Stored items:
>>>
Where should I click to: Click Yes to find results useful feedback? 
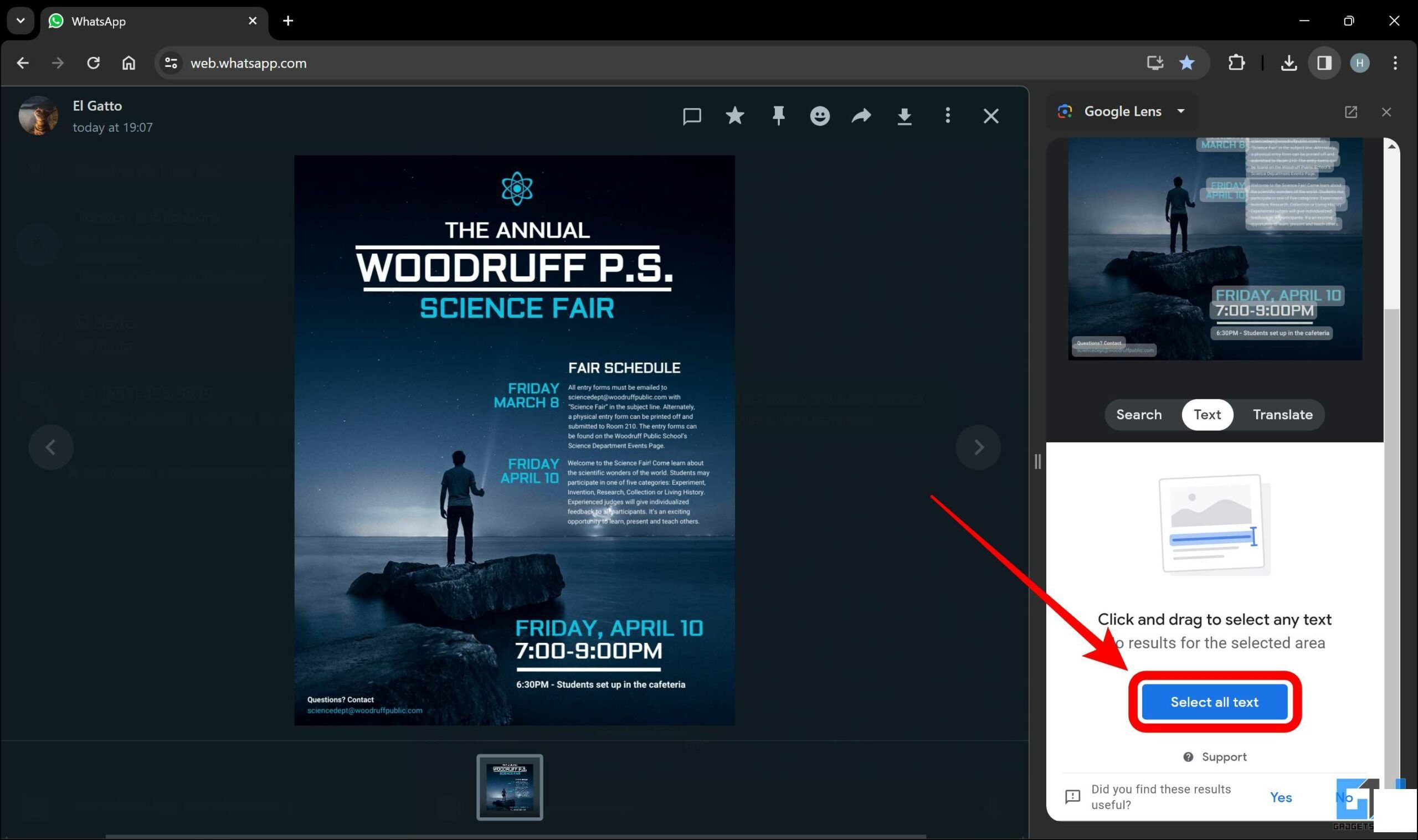[1281, 797]
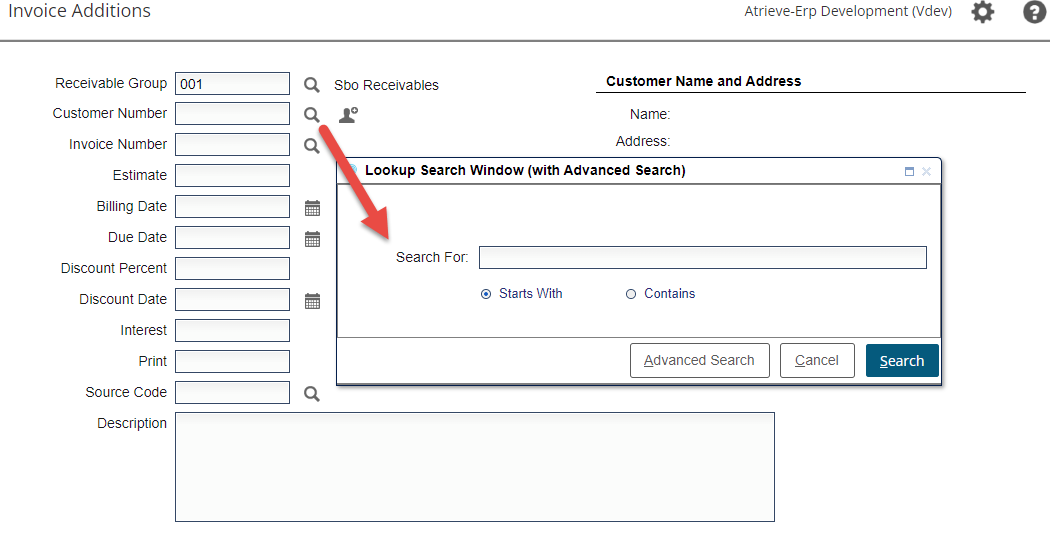Open Advanced Search in lookup window
1050x551 pixels.
(699, 361)
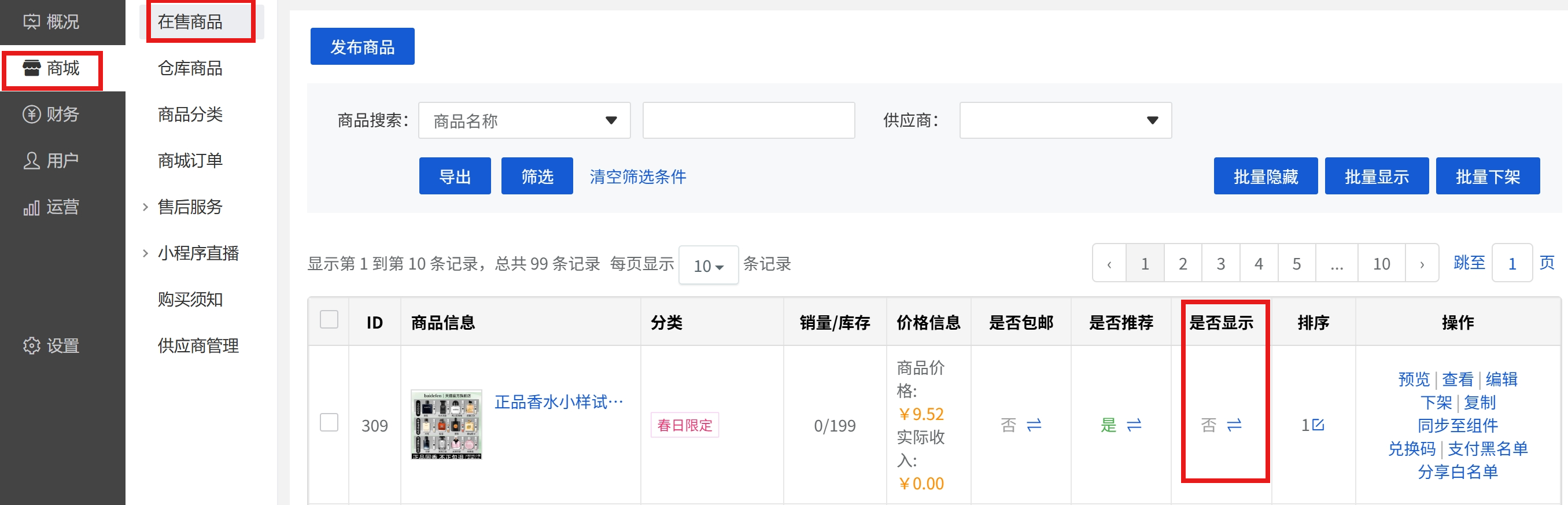
Task: Click the 清空筛选条件 link
Action: [637, 176]
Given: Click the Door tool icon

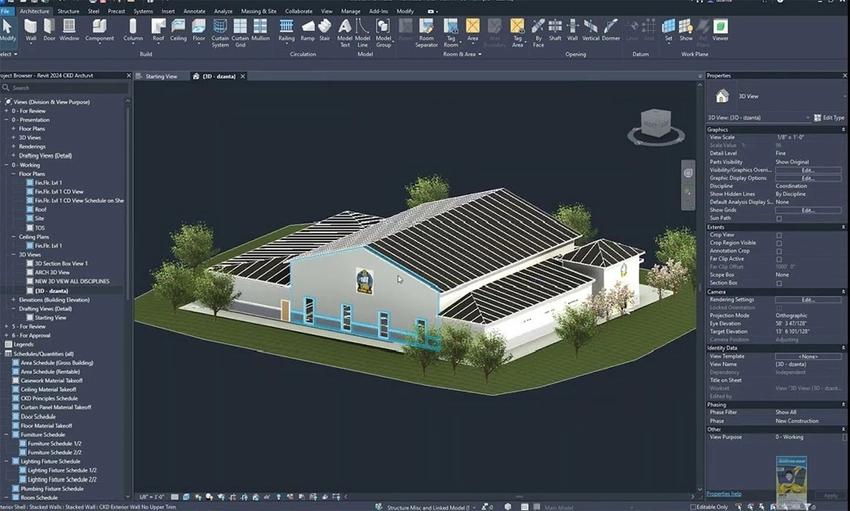Looking at the screenshot, I should tap(49, 28).
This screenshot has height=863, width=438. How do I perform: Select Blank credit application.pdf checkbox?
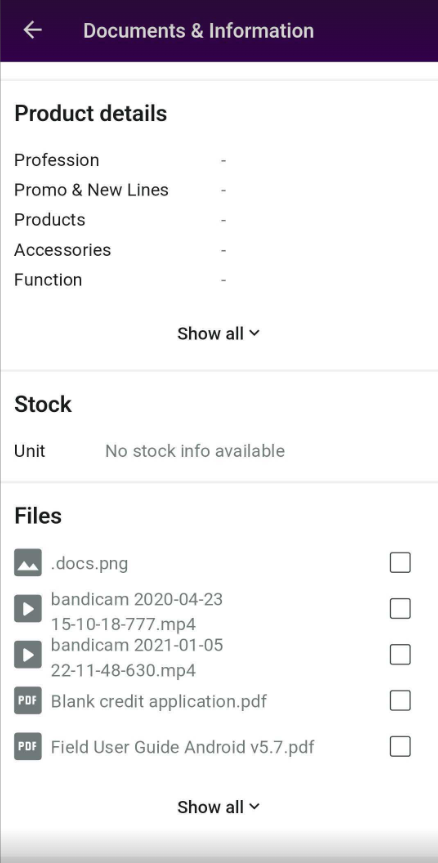tap(400, 701)
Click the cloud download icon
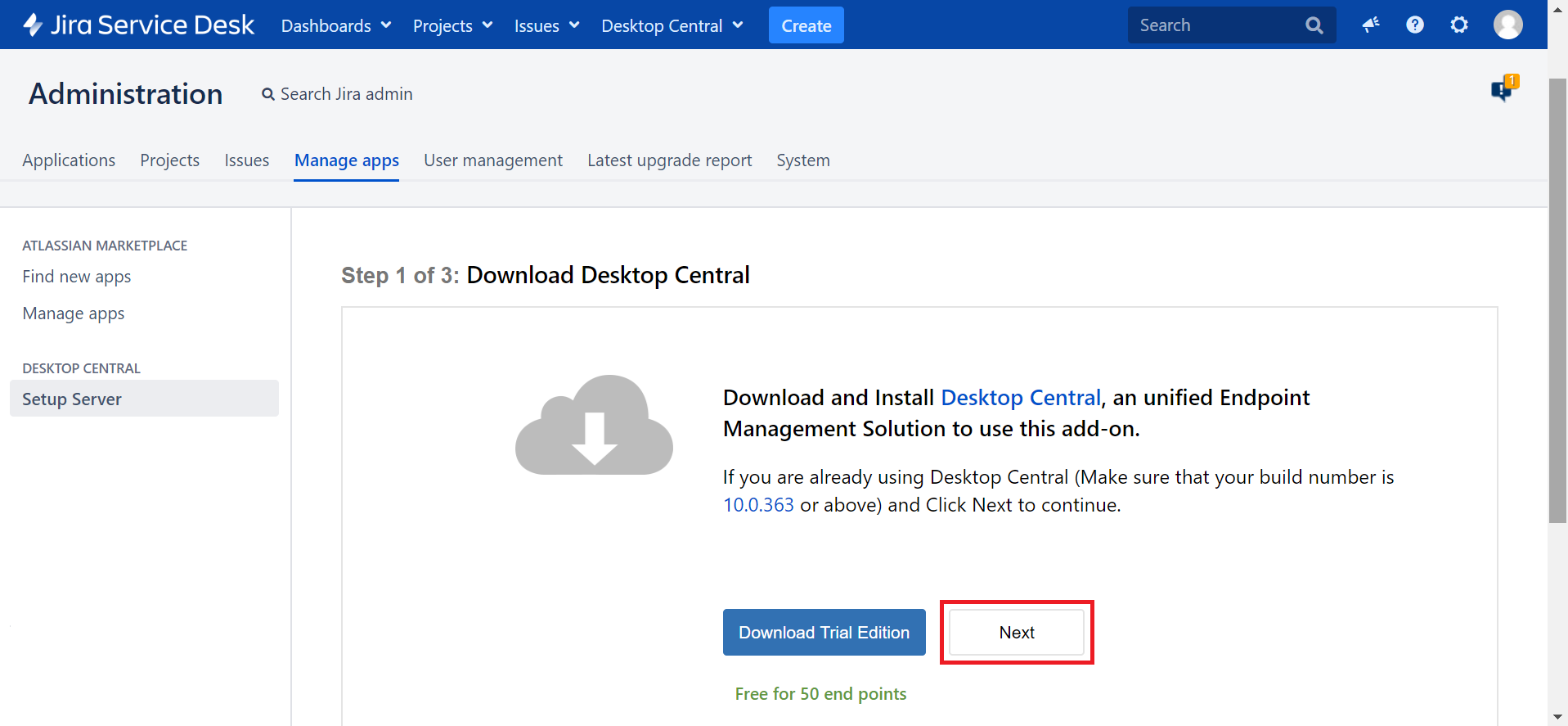Screen dimensions: 1568x726 594,425
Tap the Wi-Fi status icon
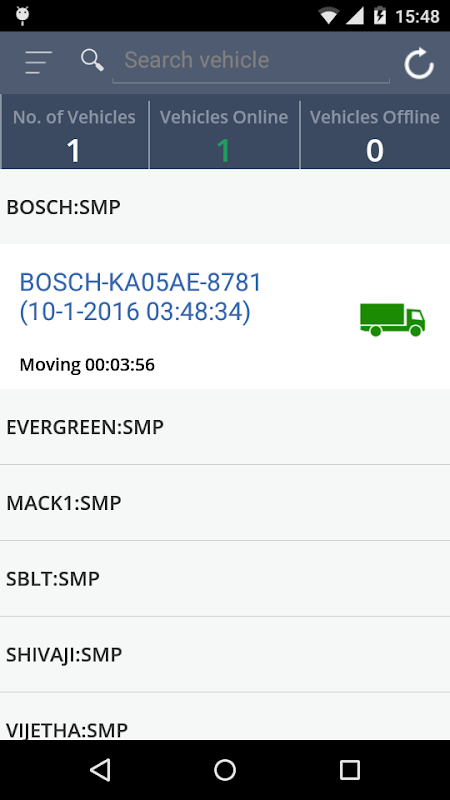This screenshot has height=800, width=450. [329, 16]
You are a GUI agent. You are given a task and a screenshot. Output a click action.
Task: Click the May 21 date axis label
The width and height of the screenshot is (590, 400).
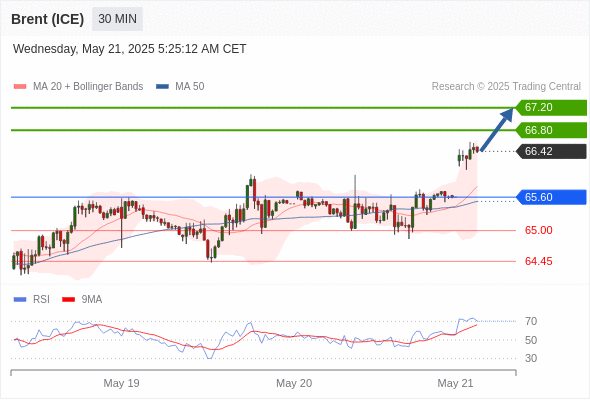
<<<
Retype only the lines above from the one with "Task: Click the May 21 date axis label" through the last, both ends included, keeping every picture out of the copy.

* Answer to this problem
Task: Click the May 21 date axis label
The width and height of the screenshot is (590, 400).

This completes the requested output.